Student Scott Sperling was working with LACI, which tries to help local businesses and organizations succeed. He brought LACI and the class together. The result: the class brought CS skills not only to local businesses reached through LACI, but to LACI itself.

At semester end, Crowley’s class presented their work with the clients on hand - and the presentation for one client, USC alumna Chrysta Wilson, had a sweet plus for all attendees.

Wilson is the proprietress of the “Kiss My Bundt” bakery, provider of scrumptious cakes, cookies and bars, as well as serving as a research and education center for Bundt-cake technology. She brought abundant samples of the material in question to the demonstration by Crowley students of the web forms they created not just to order cakes, but also to receive Wilson expertise.

Similar work was on display in a non-pastry format in work by Crowley students for the Brotherhood Crusade, a USC adjacent non-profit trying to improve the life of local youth by mentorship, counseling and education.

The issue for the Brotherhood leadership was effective, user-friendly methods to allow Brotherhood personnel to effectively access all the information about the youths the program worked with. These records had long been on paper.

So, reads the report of the USC team that worked on the project, “our team devised a way for them to securely store and instantly look up this information online. We even perform some of the computations that they need for their reporting.

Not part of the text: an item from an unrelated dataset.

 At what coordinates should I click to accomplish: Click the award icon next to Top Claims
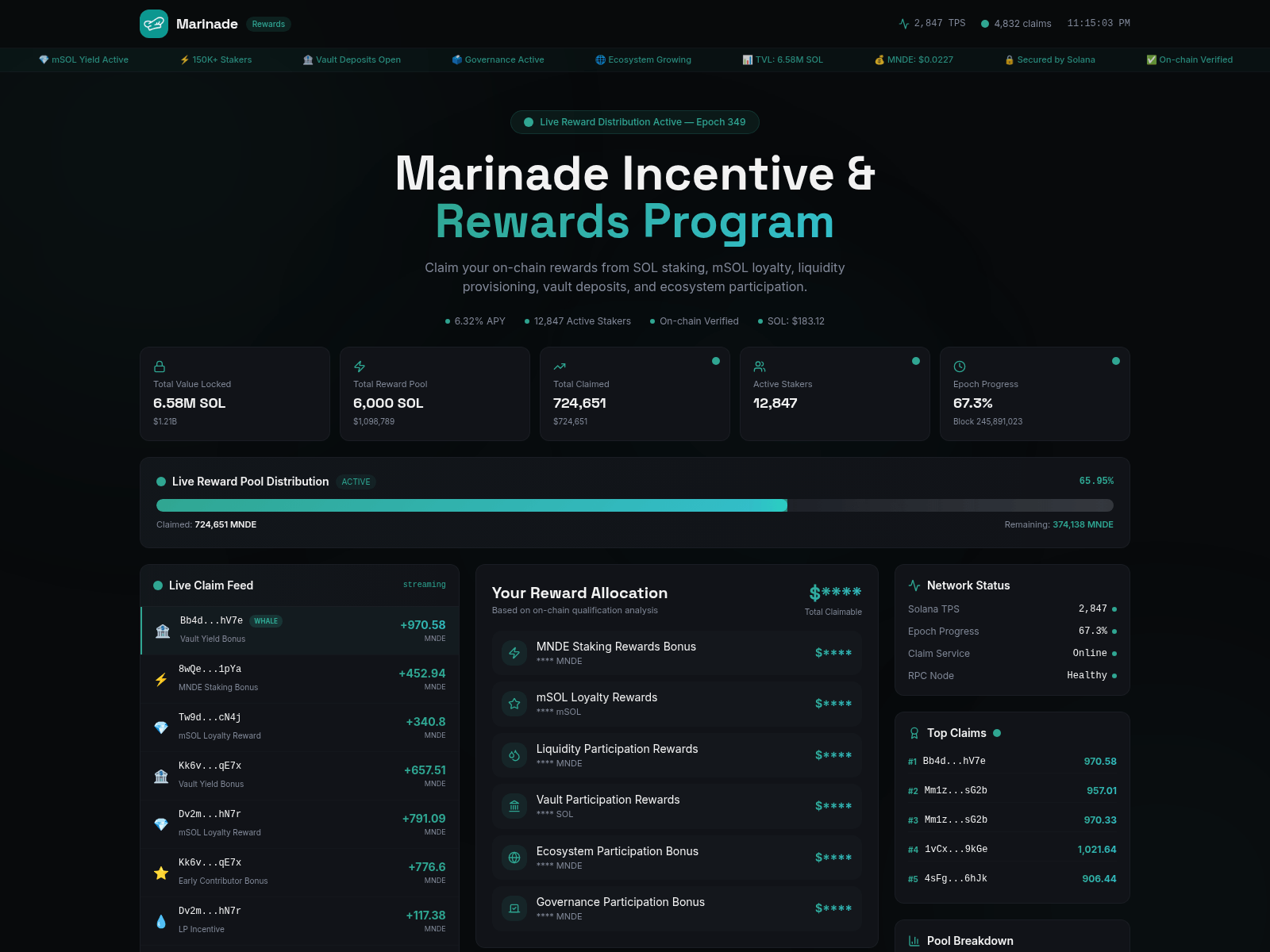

This system will save them many hours every single time they fill out a report.”

Another client: Origami Vinyl: “a mom and pop independent vinyl record store and independent record label located in the Echo Park neighborhood of Los Angeles,” which was looking for ways to expose their offerings to the widest range of potential customers. The students vigorously attacked the web merchandising/marketing problem.

Two separate teams worked LACI's case. The organization, primarily made up of business students, wanted to have a website in order to track and search their many professional, academic, and alumni contacts, as well as a project management tool that would allow them to effectively communicate within their teams and efficiently track any pertinent documents for their consulting projects.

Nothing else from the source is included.